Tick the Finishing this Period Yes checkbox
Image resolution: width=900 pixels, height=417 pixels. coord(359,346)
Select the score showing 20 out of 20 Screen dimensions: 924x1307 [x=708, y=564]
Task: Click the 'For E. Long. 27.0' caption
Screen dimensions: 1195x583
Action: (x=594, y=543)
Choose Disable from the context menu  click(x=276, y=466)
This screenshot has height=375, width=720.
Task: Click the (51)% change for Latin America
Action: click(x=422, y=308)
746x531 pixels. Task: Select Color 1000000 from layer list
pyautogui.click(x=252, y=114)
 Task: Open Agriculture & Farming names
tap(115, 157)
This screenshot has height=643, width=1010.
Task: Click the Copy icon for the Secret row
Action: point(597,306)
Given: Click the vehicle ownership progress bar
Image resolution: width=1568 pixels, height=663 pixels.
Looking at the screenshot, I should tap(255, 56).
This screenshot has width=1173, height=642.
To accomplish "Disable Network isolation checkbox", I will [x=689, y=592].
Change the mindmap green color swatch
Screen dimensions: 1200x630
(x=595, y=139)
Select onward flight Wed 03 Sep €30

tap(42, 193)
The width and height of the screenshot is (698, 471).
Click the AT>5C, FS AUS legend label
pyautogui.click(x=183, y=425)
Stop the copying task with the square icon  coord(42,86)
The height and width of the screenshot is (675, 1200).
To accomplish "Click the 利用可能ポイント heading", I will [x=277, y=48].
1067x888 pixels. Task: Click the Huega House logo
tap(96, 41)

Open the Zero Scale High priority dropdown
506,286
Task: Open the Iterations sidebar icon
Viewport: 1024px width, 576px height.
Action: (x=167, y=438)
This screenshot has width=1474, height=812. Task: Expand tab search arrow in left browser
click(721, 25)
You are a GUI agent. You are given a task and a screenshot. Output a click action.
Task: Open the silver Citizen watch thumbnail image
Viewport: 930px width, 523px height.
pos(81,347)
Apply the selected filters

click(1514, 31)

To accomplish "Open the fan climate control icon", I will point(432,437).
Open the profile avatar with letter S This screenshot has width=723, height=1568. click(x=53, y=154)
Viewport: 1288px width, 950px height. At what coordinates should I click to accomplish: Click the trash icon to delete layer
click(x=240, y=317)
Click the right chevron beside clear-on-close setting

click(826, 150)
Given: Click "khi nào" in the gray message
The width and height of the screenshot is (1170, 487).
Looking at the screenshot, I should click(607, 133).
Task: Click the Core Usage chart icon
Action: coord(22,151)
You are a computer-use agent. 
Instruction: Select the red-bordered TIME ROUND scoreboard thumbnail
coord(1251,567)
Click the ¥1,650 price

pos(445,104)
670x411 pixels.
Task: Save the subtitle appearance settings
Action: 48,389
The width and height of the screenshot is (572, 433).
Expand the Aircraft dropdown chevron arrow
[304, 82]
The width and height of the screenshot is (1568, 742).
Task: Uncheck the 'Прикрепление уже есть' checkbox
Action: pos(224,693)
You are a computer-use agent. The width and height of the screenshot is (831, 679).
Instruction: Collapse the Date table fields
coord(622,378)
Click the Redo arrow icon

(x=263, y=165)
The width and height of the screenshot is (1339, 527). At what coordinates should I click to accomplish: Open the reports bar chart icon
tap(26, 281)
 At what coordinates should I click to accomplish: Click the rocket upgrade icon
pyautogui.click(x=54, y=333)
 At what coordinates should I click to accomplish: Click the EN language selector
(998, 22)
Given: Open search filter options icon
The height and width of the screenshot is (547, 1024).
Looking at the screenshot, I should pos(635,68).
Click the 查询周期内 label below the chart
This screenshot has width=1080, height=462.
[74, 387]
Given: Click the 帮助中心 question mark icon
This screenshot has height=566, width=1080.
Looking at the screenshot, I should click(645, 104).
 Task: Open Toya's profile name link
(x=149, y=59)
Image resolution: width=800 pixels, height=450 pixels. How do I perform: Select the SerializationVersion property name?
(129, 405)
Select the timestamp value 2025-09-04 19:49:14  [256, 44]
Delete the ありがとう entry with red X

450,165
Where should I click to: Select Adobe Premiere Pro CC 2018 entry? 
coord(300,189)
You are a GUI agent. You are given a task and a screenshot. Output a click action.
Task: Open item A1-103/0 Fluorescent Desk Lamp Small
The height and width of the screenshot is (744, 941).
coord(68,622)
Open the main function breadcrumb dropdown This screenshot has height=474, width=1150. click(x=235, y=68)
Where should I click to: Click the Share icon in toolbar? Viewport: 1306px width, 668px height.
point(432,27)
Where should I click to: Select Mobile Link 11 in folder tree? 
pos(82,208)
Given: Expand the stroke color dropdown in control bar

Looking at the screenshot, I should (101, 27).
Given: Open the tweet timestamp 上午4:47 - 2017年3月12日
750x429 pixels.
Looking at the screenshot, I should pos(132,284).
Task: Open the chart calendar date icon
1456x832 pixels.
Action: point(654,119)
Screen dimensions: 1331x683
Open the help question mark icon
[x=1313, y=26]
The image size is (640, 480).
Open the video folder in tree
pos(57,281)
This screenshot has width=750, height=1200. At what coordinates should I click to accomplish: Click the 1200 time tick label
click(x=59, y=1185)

▬▬▬

◆ **What you have to do**:
Retype the data. Every line must match the original exactly.

◆ **Answer space**:
Tick the Finishing this Period Yes checkbox
Image resolution: width=900 pixels, height=417 pixels. coord(359,346)
Select the score showing 20 out of 20 Screen dimensions: 924x1307 [x=708, y=564]
Task: Click the 'For E. Long. 27.0' caption
Screen dimensions: 1195x583
Action: (x=594, y=543)
Choose Disable from the context menu  click(x=276, y=466)
This screenshot has height=375, width=720.
Task: Click the (51)% change for Latin America
Action: click(x=422, y=308)
746x531 pixels. Task: Select Color 1000000 from layer list
pyautogui.click(x=252, y=114)
 Task: Open Agriculture & Farming names
tap(115, 157)
This screenshot has height=643, width=1010.
Task: Click the Copy icon for the Secret row
Action: point(597,306)
Given: Click the vehicle ownership progress bar
Image resolution: width=1568 pixels, height=663 pixels.
Looking at the screenshot, I should tap(255, 56).
This screenshot has width=1173, height=642.
To accomplish "Disable Network isolation checkbox", I will [x=689, y=592].
Change the mindmap green color swatch
Screen dimensions: 1200x630
(x=595, y=139)
Select onward flight Wed 03 Sep €30

tap(42, 193)
The width and height of the screenshot is (698, 471).
Click the AT>5C, FS AUS legend label
pyautogui.click(x=183, y=425)
Stop the copying task with the square icon  coord(42,86)
The height and width of the screenshot is (675, 1200).
To accomplish "Click the 利用可能ポイント heading", I will [x=277, y=48].
1067x888 pixels. Task: Click the Huega House logo
tap(96, 41)

Open the Zero Scale High priority dropdown
506,286
Task: Open the Iterations sidebar icon
Viewport: 1024px width, 576px height.
Action: (x=167, y=438)
This screenshot has width=1474, height=812. Task: Expand tab search arrow in left browser
click(721, 25)
You are a GUI agent. You are given a task and a screenshot. Output a click action.
Task: Open the silver Citizen watch thumbnail image
Viewport: 930px width, 523px height.
pos(81,347)
Apply the selected filters

click(1514, 31)

To accomplish "Open the fan climate control icon", I will point(432,437).
Open the profile avatar with letter S This screenshot has width=723, height=1568. click(x=53, y=154)
Viewport: 1288px width, 950px height. At what coordinates should I click to accomplish: Click the trash icon to delete layer
click(x=240, y=317)
Click the right chevron beside clear-on-close setting

click(826, 150)
Given: Click "khi nào" in the gray message
The width and height of the screenshot is (1170, 487).
Looking at the screenshot, I should click(607, 133).
Task: Click the Core Usage chart icon
Action: coord(22,151)
You are a computer-use agent. 
Instruction: Select the red-bordered TIME ROUND scoreboard thumbnail
coord(1251,567)
Click the ¥1,650 price

pos(445,104)
670x411 pixels.
Task: Save the subtitle appearance settings
Action: 48,389
The width and height of the screenshot is (572, 433).
Expand the Aircraft dropdown chevron arrow
[304, 82]
The width and height of the screenshot is (1568, 742).
Task: Uncheck the 'Прикрепление уже есть' checkbox
Action: pos(224,693)
You are a computer-use agent. The width and height of the screenshot is (831, 679).
Instruction: Collapse the Date table fields
coord(622,378)
Click the Redo arrow icon

(x=263, y=165)
The width and height of the screenshot is (1339, 527). At what coordinates should I click to accomplish: Open the reports bar chart icon
tap(26, 281)
 At what coordinates should I click to accomplish: Click the rocket upgrade icon
pyautogui.click(x=54, y=333)
 At what coordinates should I click to accomplish: Click the EN language selector
(998, 22)
Given: Open search filter options icon
The height and width of the screenshot is (547, 1024).
Looking at the screenshot, I should pos(635,68).
Click the 查询周期内 label below the chart
This screenshot has width=1080, height=462.
[74, 387]
Given: Click the 帮助中心 question mark icon
This screenshot has height=566, width=1080.
Looking at the screenshot, I should click(645, 104).
 Task: Open Toya's profile name link
(x=149, y=59)
Image resolution: width=800 pixels, height=450 pixels. How do I perform: Select the SerializationVersion property name?
(129, 405)
Select the timestamp value 2025-09-04 19:49:14  [256, 44]
Delete the ありがとう entry with red X

450,165
Where should I click to: Select Adobe Premiere Pro CC 2018 entry? 
coord(300,189)
You are a GUI agent. You are given a task and a screenshot. Output a click action.
Task: Open item A1-103/0 Fluorescent Desk Lamp Small
The height and width of the screenshot is (744, 941).
coord(68,622)
Open the main function breadcrumb dropdown This screenshot has height=474, width=1150. click(x=235, y=68)
Where should I click to: Click the Share icon in toolbar? Viewport: 1306px width, 668px height.
point(432,27)
Where should I click to: Select Mobile Link 11 in folder tree? 
pos(82,208)
Given: Expand the stroke color dropdown in control bar

Looking at the screenshot, I should (101, 27).
Given: Open the tweet timestamp 上午4:47 - 2017年3月12日
750x429 pixels.
Looking at the screenshot, I should pos(132,284).
Task: Open the chart calendar date icon
1456x832 pixels.
Action: point(654,119)
Screen dimensions: 1331x683
Open the help question mark icon
[x=1313, y=26]
The image size is (640, 480).
Open the video folder in tree
pos(57,281)
This screenshot has width=750, height=1200. At what coordinates should I click to accomplish: Click the 1200 time tick label
click(x=59, y=1185)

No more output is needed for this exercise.